-- Reading passage --
────────

8.14.3. Notification of Migrated Lease
In the case of lease renewal, the client may not be submitting requests for a filesystem that has been migrated to another server. This can occur because of the implicit lease renewal mechanism. The client renews leases for all filesystems when submitting a request to any one filesystem at the server. In order for the client to schedule renewal of leases that may have been relocated to the new server, the client must find out about lease relocation before those leases expire. To accomplish this, all operations which implicitly renew leases for a client (i.e., OPEN, CLOSE, READ, WRITE, RENEW, LOCK, LOCKT, LOCKU), will return the error NFS4ERR_LEASE_MOVED if responsibility for any of the leases to be renewed has been transferred to a new server. This condition will continue until the client receives an NFS4ERR_MOVED error and the server receives the subsequent GETATTR(fs_locations) for an access to each filesystem for which a lease has been moved to a new server. When a client receives an NFS4ERR_LEASE_MOVED error, it should perform an operation on each filesystem associated with the server in question. When the client receives an NFS4ERR_MOVED error, the client can follow the normal process to obtain the new server information (through the fs_locations attribute) and perform renewal of those leases on the new server. If the server has not had state transferred to it transparently, the client will receive either NFS4ERR_STALE_CLIENTID or NFS4ERR_STALE_STATEID from the new server, as described above, and the client can then recover state information as it does in the event of server failure.8.14.4. Migration and the Lease_time Attribute
In order that the client may appropriately manage its leases in the case of migration, the destination server must establish proper values for the lease_time attribute. When state is transferred transparently, that state should include the correct value of the lease_time attribute. The lease_time attribute on the destination server must never be less than that on the source since this would result in premature expiration of leases granted by the source server. Upon migration in which state is transferred transparently, the client is under no obligation to re- fetch the lease_time attribute and may continue to use the value previously fetched (on the source server). If state has not been transferred transparently (i.e., the client sees a real or simulated server reboot), the client should fetch the value of lease_time on the new (i.e., destination) server, and use it
for subsequent locking requests. However the server must respect a grace period at least as long as the lease_time on the source server, in order to ensure that clients have ample time to reclaim their locks before potentially conflicting non-reclaimed locks are granted. The means by which the new server obtains the value of lease_time on the old server is left to the server implementations. It is not specified by the NFS version 4 protocol.9. Client-Side Caching
Client-side caching of data, of file attributes, and of file names is essential to providing good performance with the NFS protocol. Providing distributed cache coherence is a difficult problem and previous versions of the NFS protocol have not attempted it. Instead, several NFS client implementation techniques have been used to reduce the problems that a lack of coherence poses for users. These techniques have not been clearly defined by earlier protocol specifications and it is often unclear what is valid or invalid client behavior. The NFS version 4 protocol uses many techniques similar to those that have been used in previous protocol versions. The NFS version 4 protocol does not provide distributed cache coherence. However, it defines a more limited set of caching guarantees to allow locks and share reservations to be used without destructive interference from client side caching. In addition, the NFS version 4 protocol introduces a delegation mechanism which allows many decisions normally made by the server to be made locally by clients. This mechanism provides efficient support of the common cases where sharing is infrequent or where sharing is read-only.9.1. Performance Challenges for Client-Side Caching
Caching techniques used in previous versions of the NFS protocol have been successful in providing good performance. However, several scalability challenges can arise when those techniques are used with very large numbers of clients. This is particularly true when clients are geographically distributed which classically increases the latency for cache revalidation requests. The previous versions of the NFS protocol repeat their file data cache validation requests at the time the file is opened. This behavior can have serious performance drawbacks. A common case is one in which a file is only accessed by a single client. Therefore, sharing is infrequent.

────────

-- Collected data --
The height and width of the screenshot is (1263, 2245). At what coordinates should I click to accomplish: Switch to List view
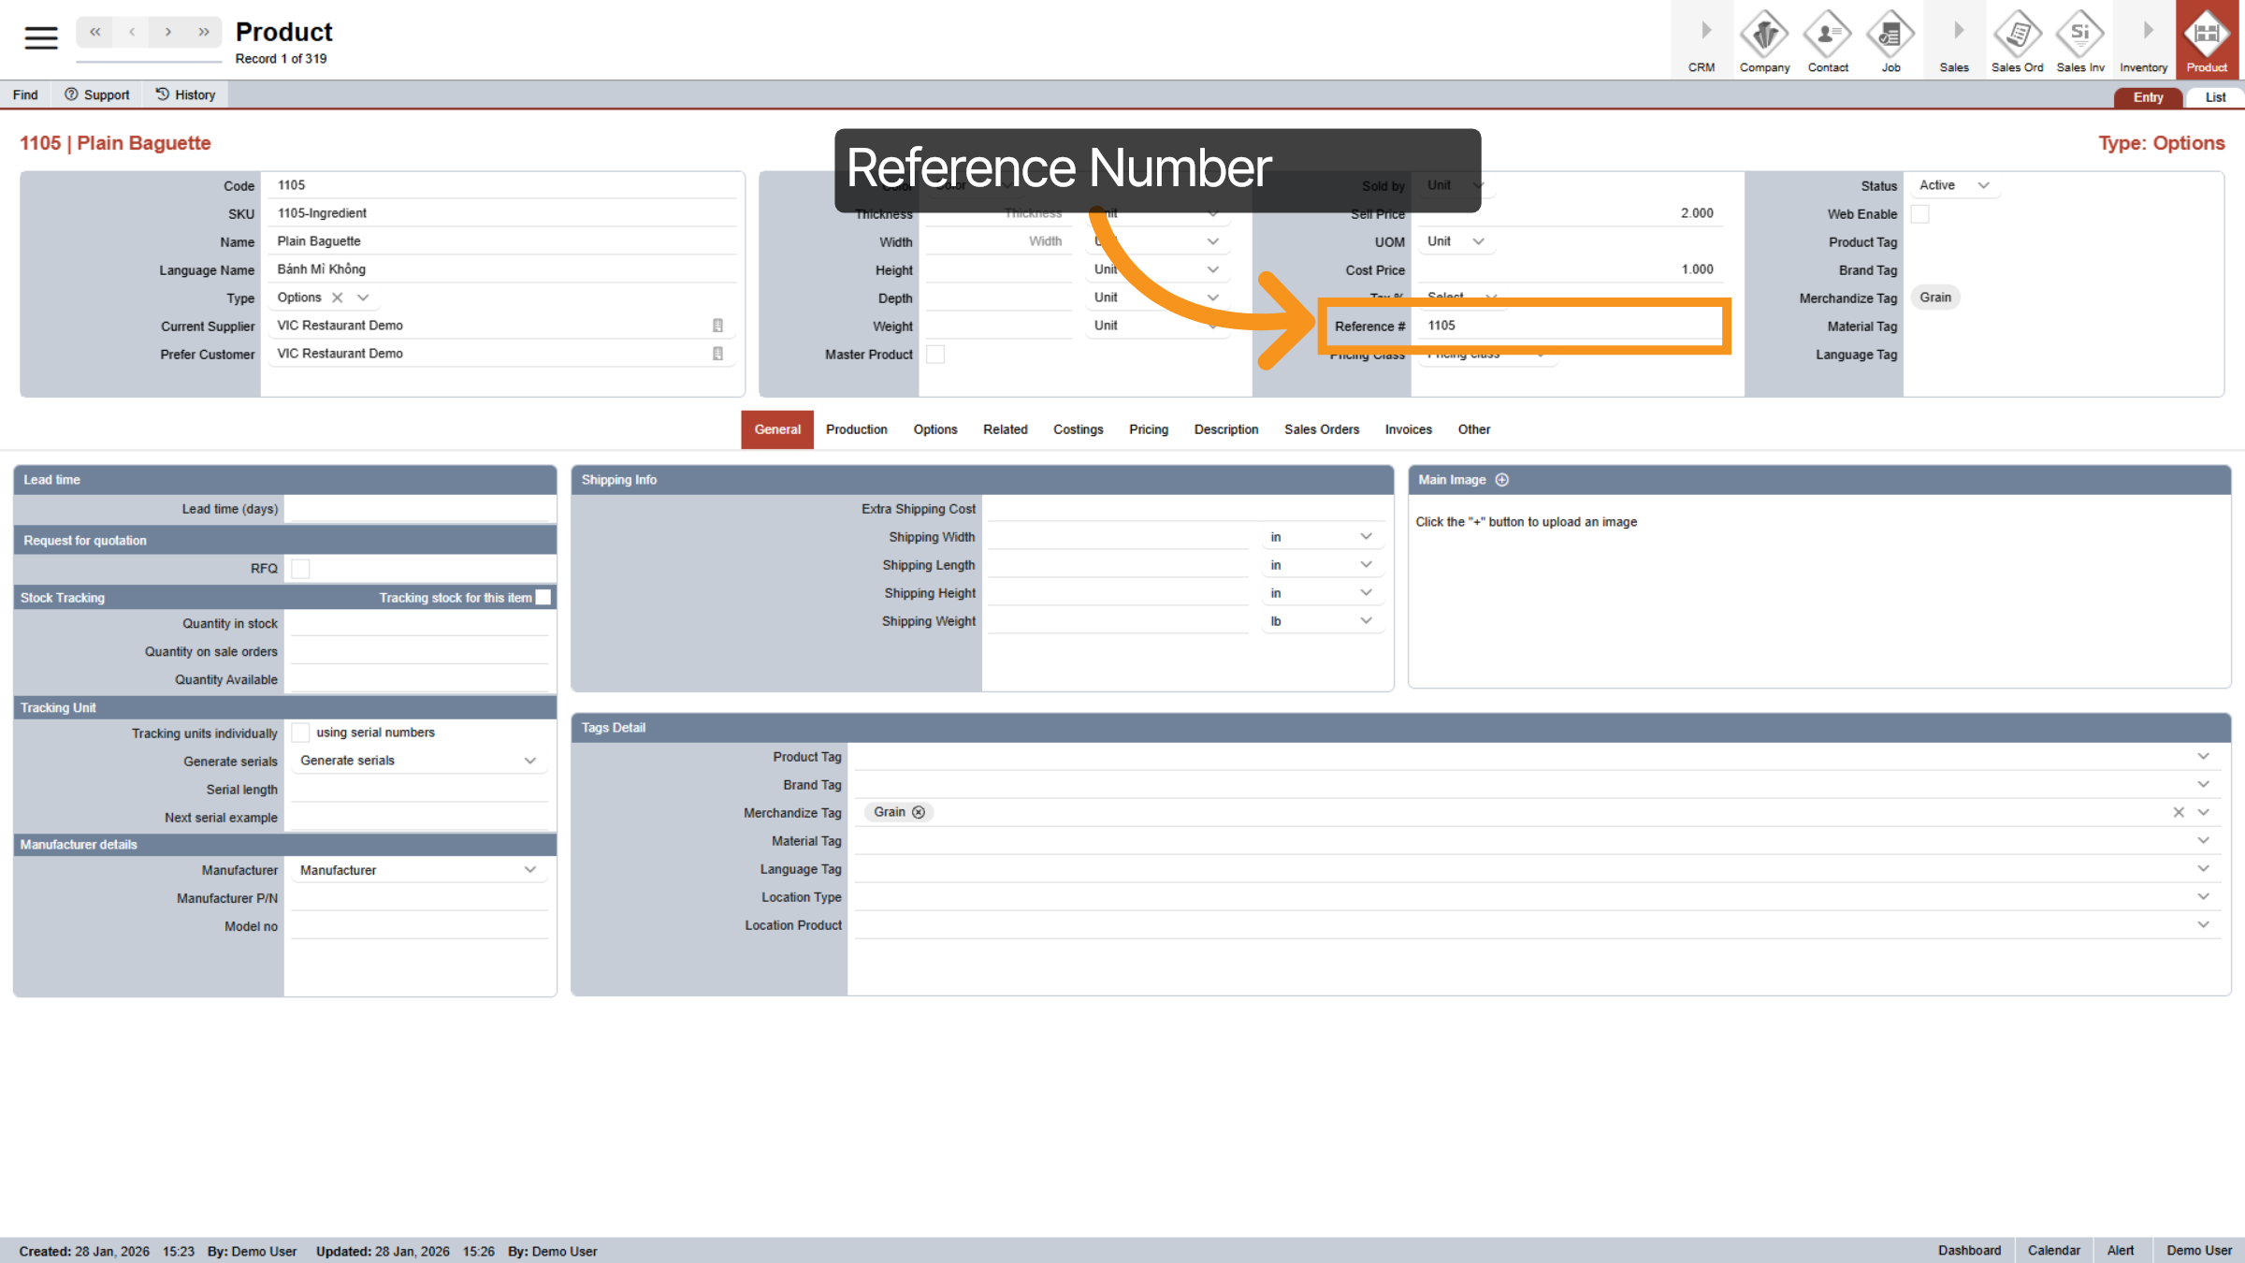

────────

-- Instructions to follow --
In the NFS version 4 passage, which error do the operations that implicitly renew leases return when responsibility for any of those leases has been transferred to a new server?

-- Expected answer --
NFS4ERR_LEASE_MOVED